Around the more sheltered inner islands, you can paddle in the clear waters amidst tidal pools, or explore the underwater world through snorkelling and diving. The whole region teems with marine life, including whales which migrate here seasonally. Every spring over 20,000 grey whales pass through the area on their journey towards the Arctic Ocean (an event celebrated in the park’s annual Whales Festival), and in early autumn other species like orca and humpbacks are common sights. There are also plenty of boat and float plane tours which can be organised in Ucluelet that provide an unbeatable way to sample the best of the islands for those on a tight schedule.

Above all, the Broken Islands are a big draw for kayakers. In fact, its tranquil bays, protected waterways and alluring islands have established it as one of the world’s premier sea kayaking destinations. Paddle along endless stretches of wild coastline, narrow channels and impressive headlands, then come ashore to explore remote white sand beaches and lush old-growth rainforest.

Practicalities

When to visit
The Pacific Rim has plenty to offer visitors whatever the season. Whilst summers are perfect for hiking, surfing and kayaking, these activities can also be done year-round. In fact, some rate the winter as the area’s most exhilarating season. From late October on, storm-watchers flock to the area, eager to witness the spectacular effects of gale-force winds and massive waves blasting against the coastline.

How to visit
Long Beach is the most popular of the park’s units, and requires your own transport to access via the superb drive along Highway 4, ending at Tofino in the north.

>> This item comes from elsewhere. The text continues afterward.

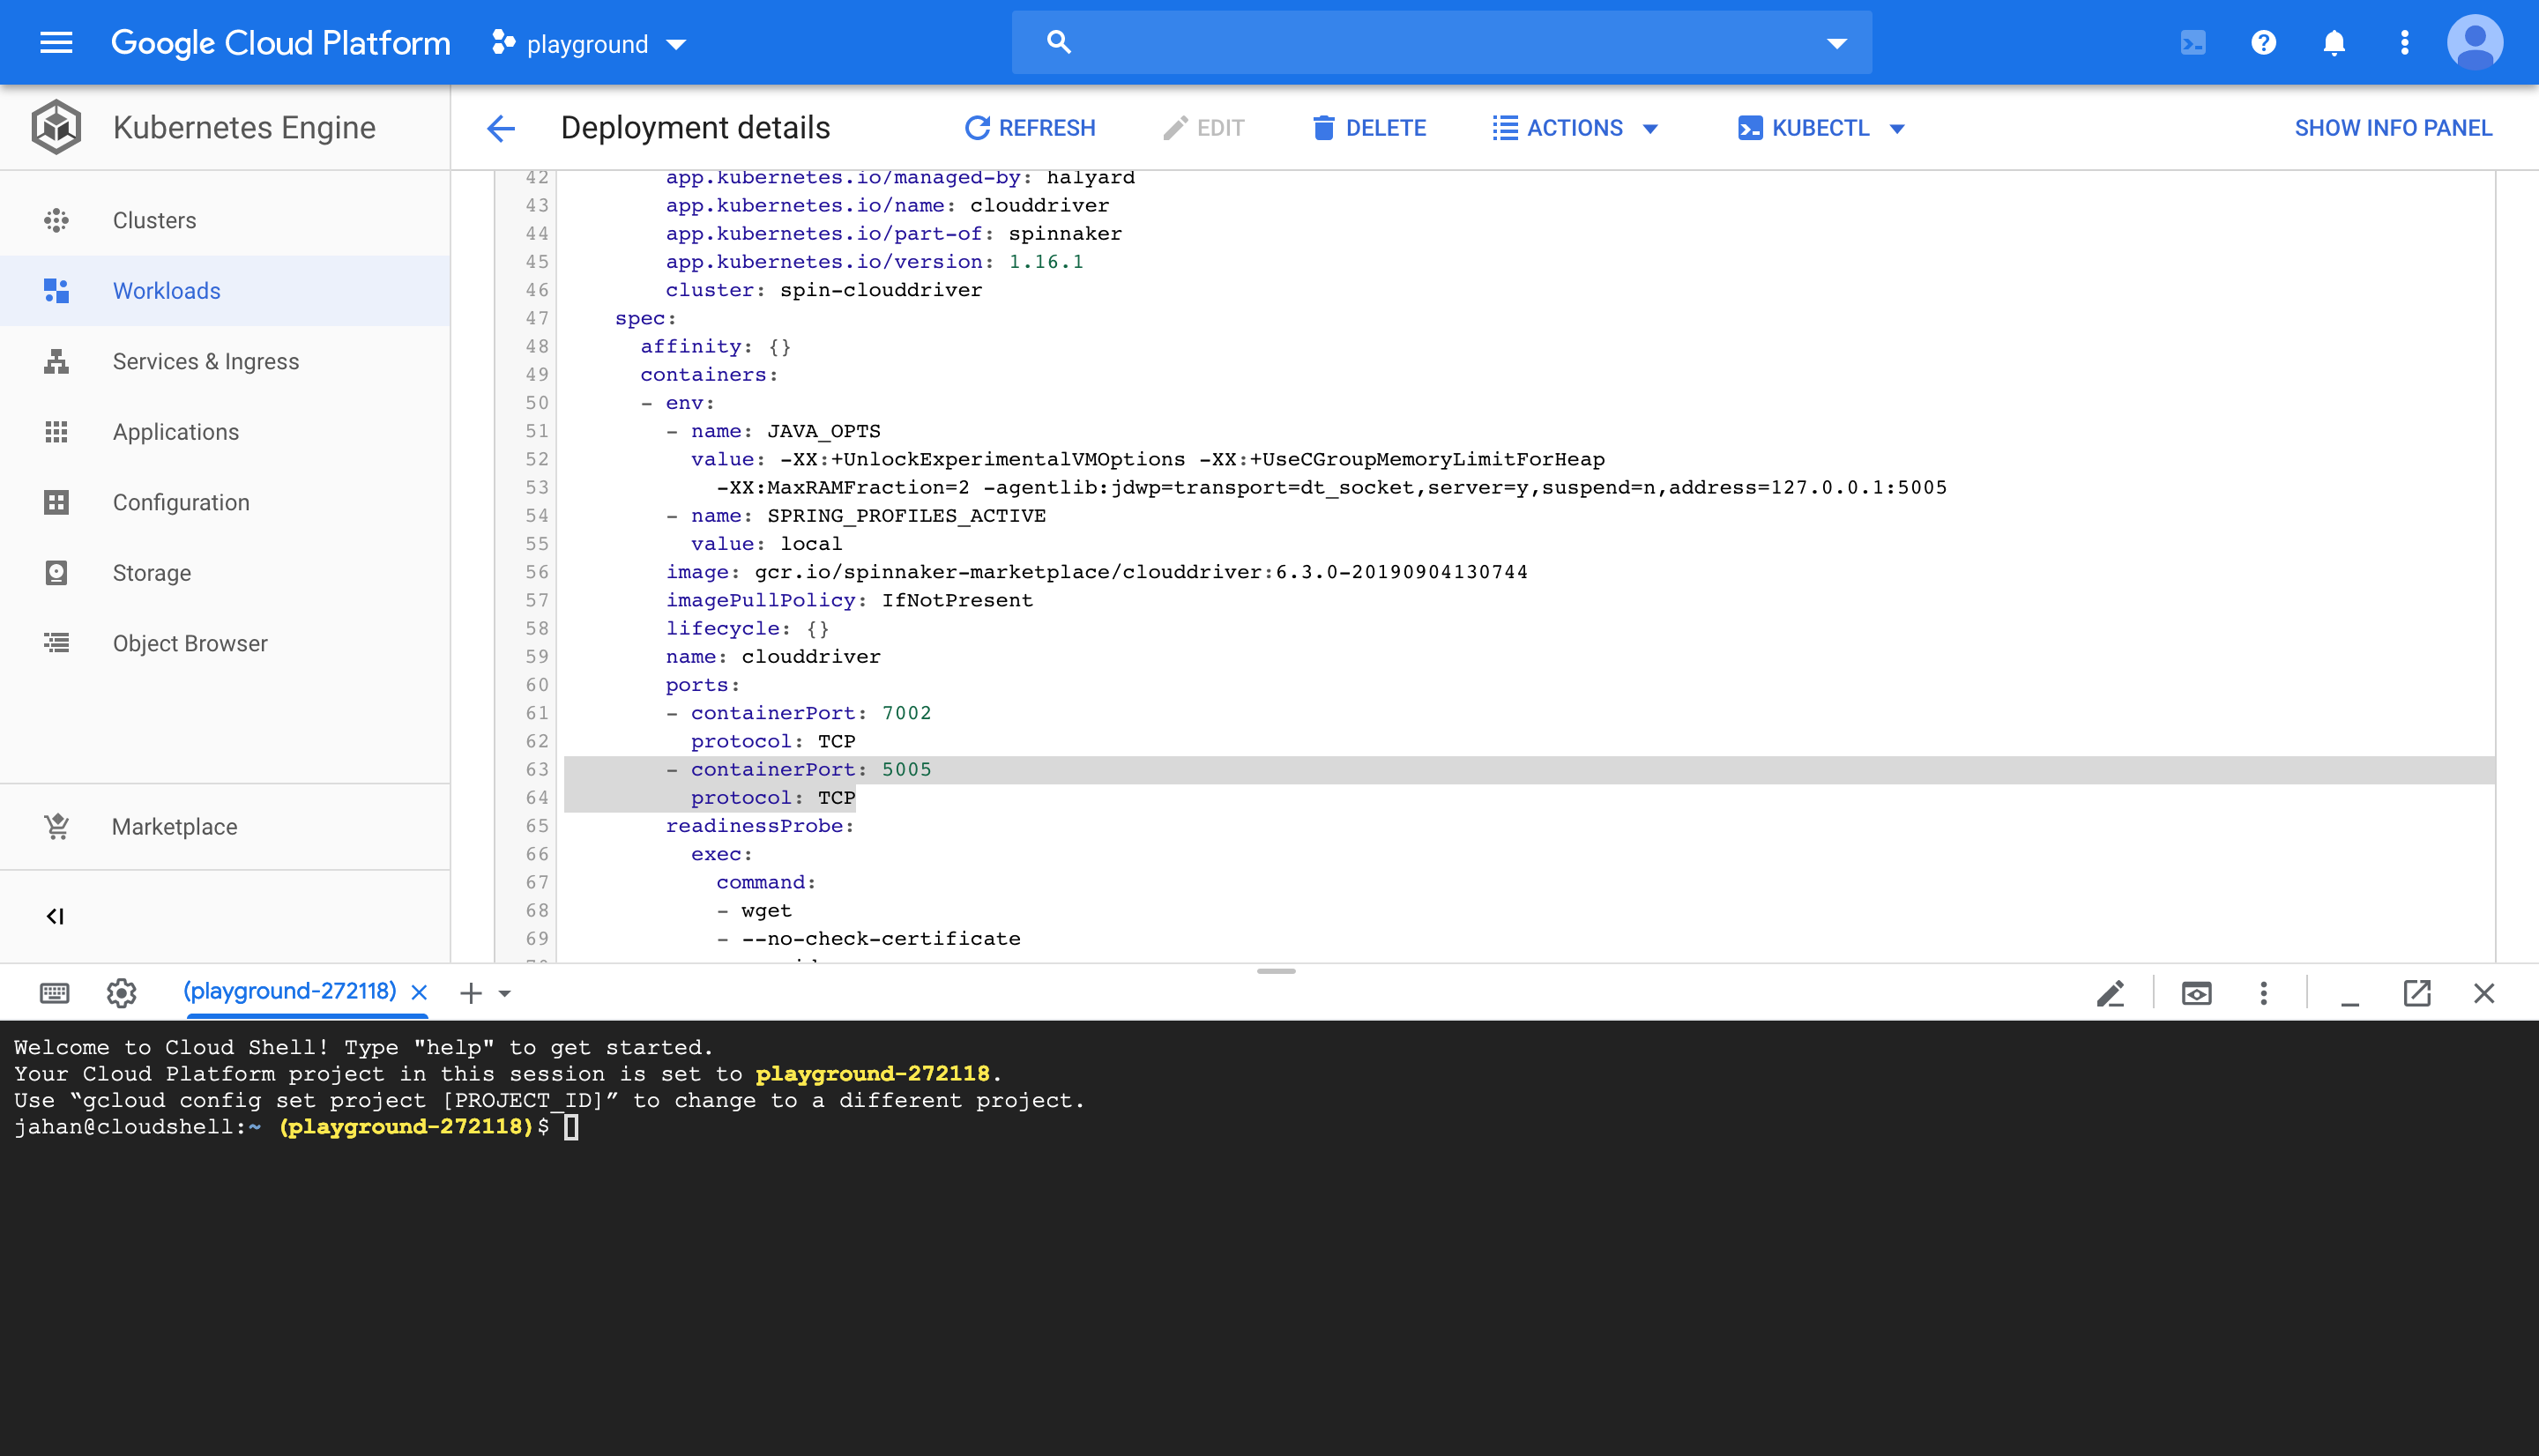
Task: Open the Cloud Shell pencil editor icon
Action: pos(2110,993)
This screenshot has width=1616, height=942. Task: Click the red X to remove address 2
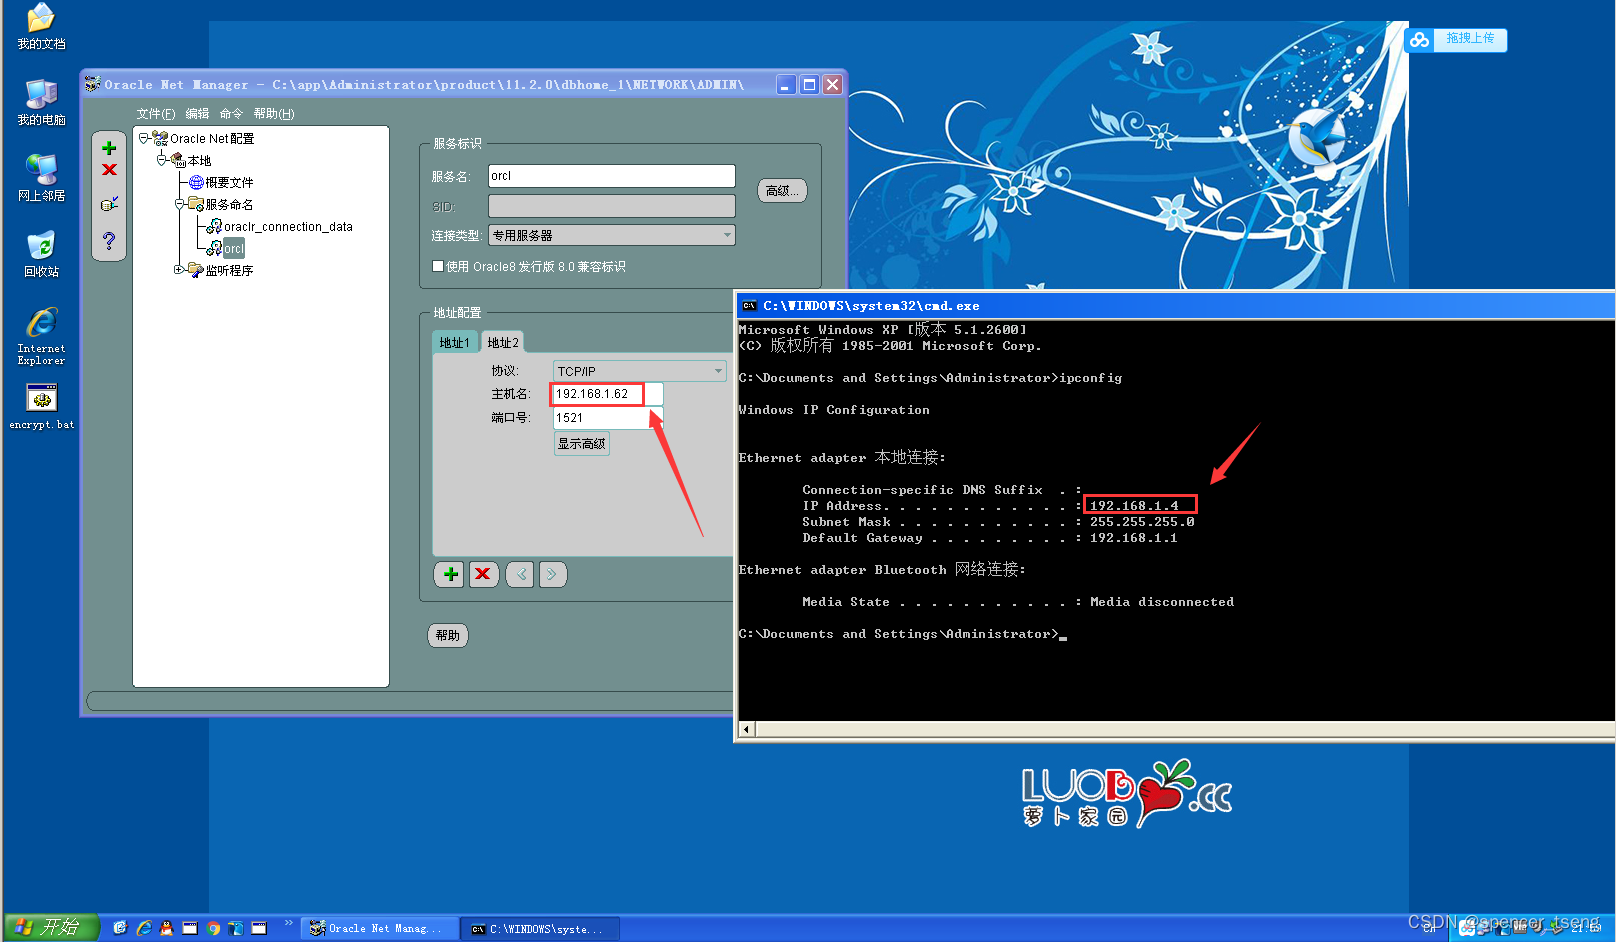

The Broken Group Islands are accessible by water only and will require some advanced planning to organise a trip, especially if you plan on kayaking and camping. Ucluelet is accessible via car, and there are also several bus and boat connections per day.

Where to stay
Most visitors base themselves in the towns of Tofino or Ucluelet which both have easy access to all the main sights. In Tofino, you’re situated in the midst of the stunning Clayoquot Sound and a stone’s throw from Long Beach. In the town itself, expect to find a wide range of accommodation to suit all budgets and tastes, from upscale resorts to cosy bed and breakfasts. There’s also a botanical garden, nearby hot springs, and plenty of interesting shops, art galleries and restaurants to explore. Ucluelet is a little smaller and more tranquil, and makes a great base for those wanting to launch a trip into the nearby Barkley Sound. The town boasts a popular aquarium, along with a good selection of eateries, lodgings and adventure tour offerings.
More information and to book: Clayoquot Wilderness Resort

Home to some of the country’s most dramatic and pristine coastline, forests and beaches, the Pacific Rim National Park Reserve is a must-see for those eager to discover the very best of the outdoors on Canada’s West coast.